Pinterest, OMGPOP, Twitter, and Tumblr were around for years before taking off and all benefited greatly from having patient investors.
Adam Rifkin stashed this in Overnight Success
Stashed in: Silicon Valley!, Tumblr!, Slow
Stacey Higginbotham writes:
The dollars flowing into seed and Series A deals also dropped to 45 percent of total deal volume, while the average size of such deals increased to $2.7 million.
In January I pointed out that the trends in early stage funding indicated that the Series B rounds were when entrepreneurs were feeling squeezed. VCs were willing to toss money at any deal in the early stages as a way of claiming their territory. However, if those investments didn’t show significant traction, revenue or product development, they weren’t getting their Series B dollars. Venture firms want a Pinterest by the second round, so entrepreneurs should use their Series A rounds prudently.

(Extracted records)
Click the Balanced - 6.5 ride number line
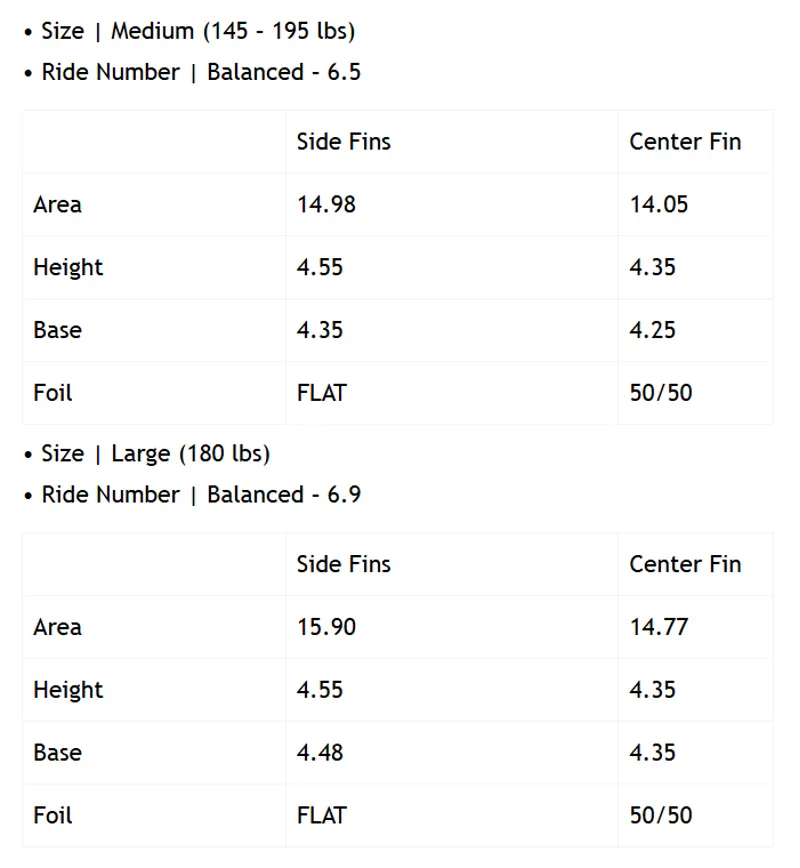Viewport: 800px width, 868px height. [x=201, y=72]
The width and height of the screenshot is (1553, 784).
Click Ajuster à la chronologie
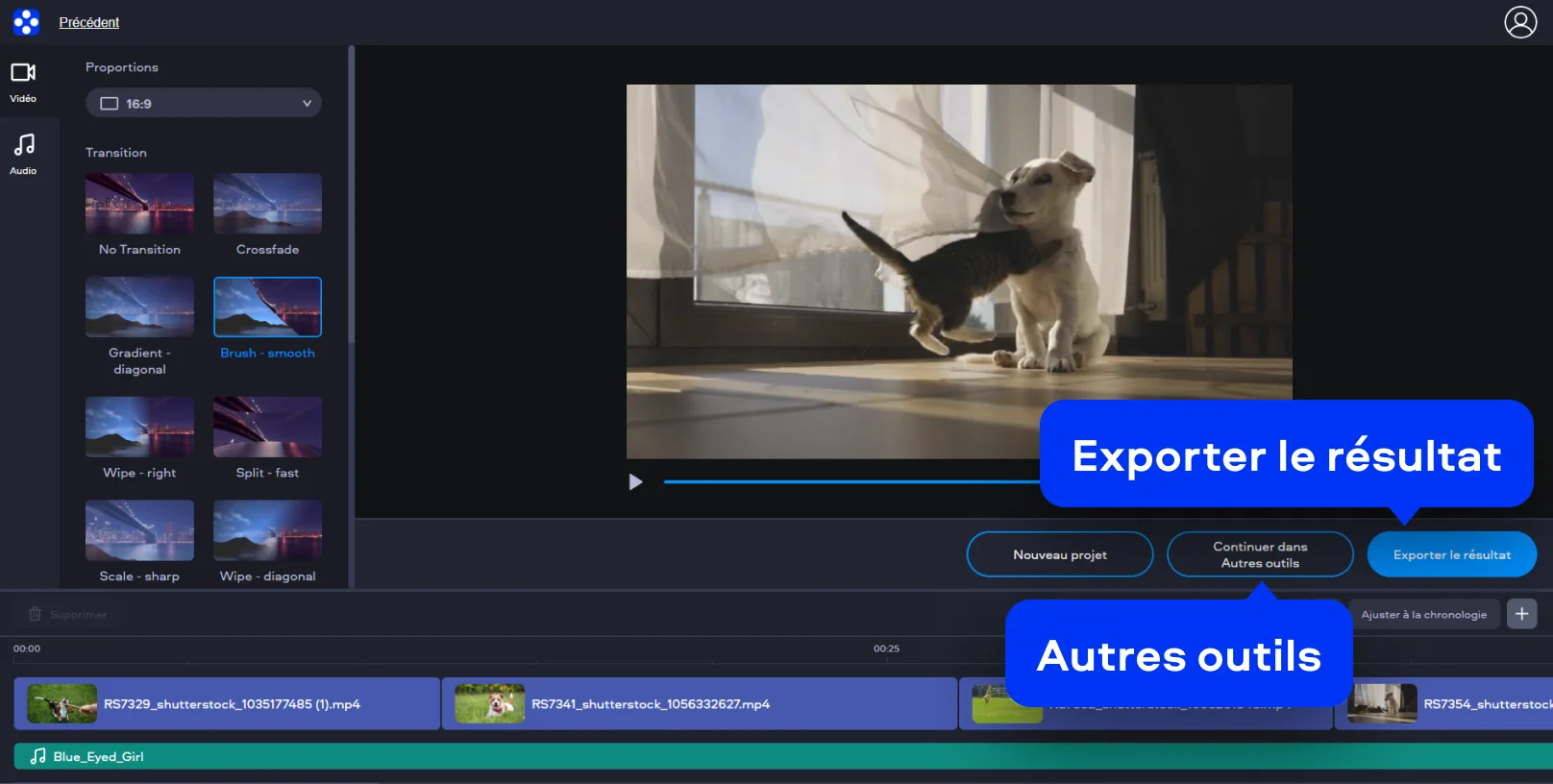(1423, 615)
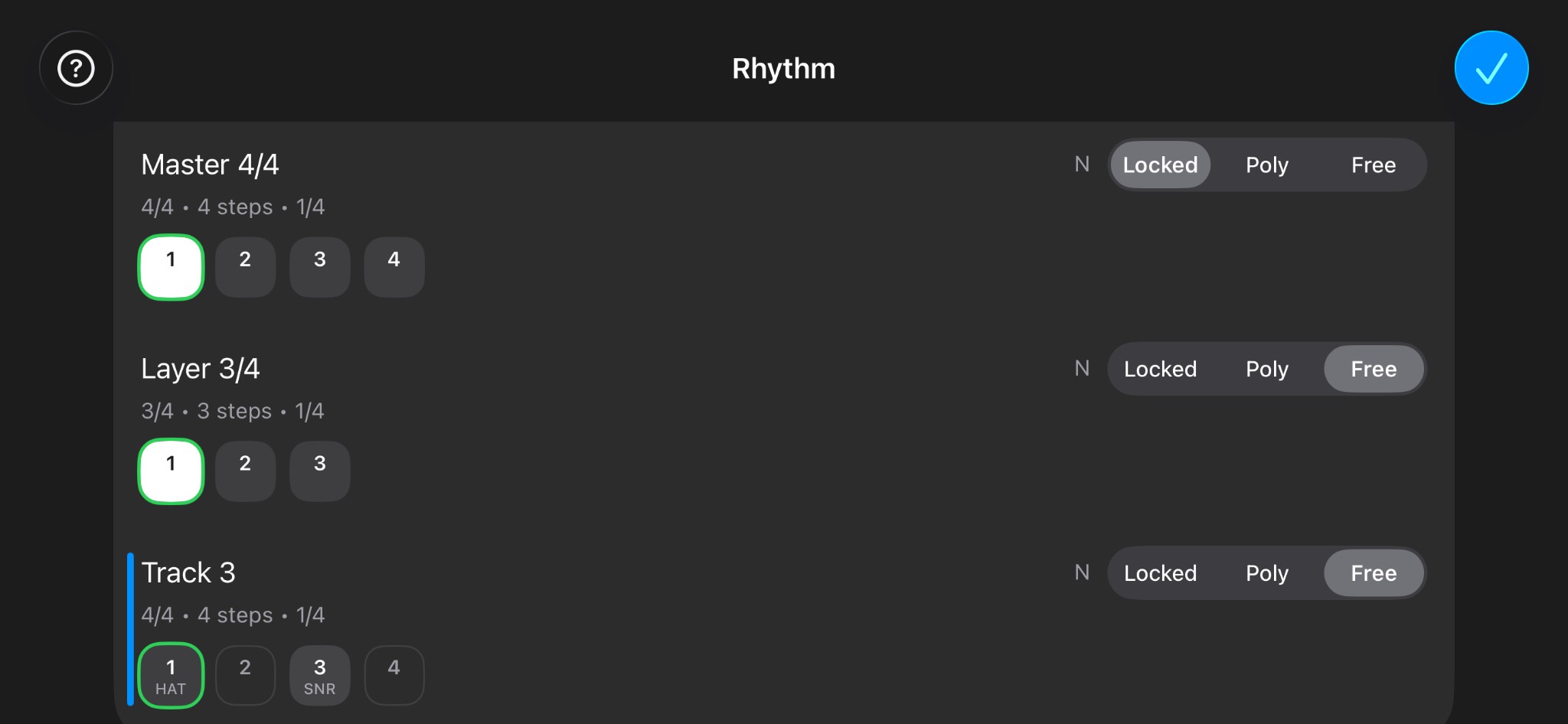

■ Explore the material
A. How would you render this sentence from the startup funding piece in Spanish: "Venture firms want a Pinterest by the second round, so entrepreneurs should use their Series A rounds prudently."
B. Could you carry the startup funding piece forward from its final sentence?

■ Expected responses
A. Las firmas de capital de riesgo quieren un Pinterest para la segunda ronda, así que los emprendedores deberían usar sus rondas de Serie A con prudencia.

B.
The hunt for whales at the Series B level concerns Chris Dixon, a co-founder of Hunch who wrote last week:
The problem with this model of Series A and B investing is that, in reality, many of the companies with big hits weren’t overnight successes. Pinterest, OMGPOP, Twitter, and Tumblr were around for years before taking off and all benefited greatly from having patient investors. In the current financing environment, a lot of good companies won’t live to get Series As and Bs and big VCs will pay valuations on hits that are priced to perfection.
Hunch's other co-founder Caterina Fake said something similar:
Social apps need time to grow.
Silicon Valley is strange right now, folks.
Some startups can raise money at any valuation.
Everyone else struggles to find patient investors.
Amazon, Google, LinkedIn, Facebook, Zynga, Evernote, and Tumblr did not pivot.
There's something to be said for conviction and courage of big vision.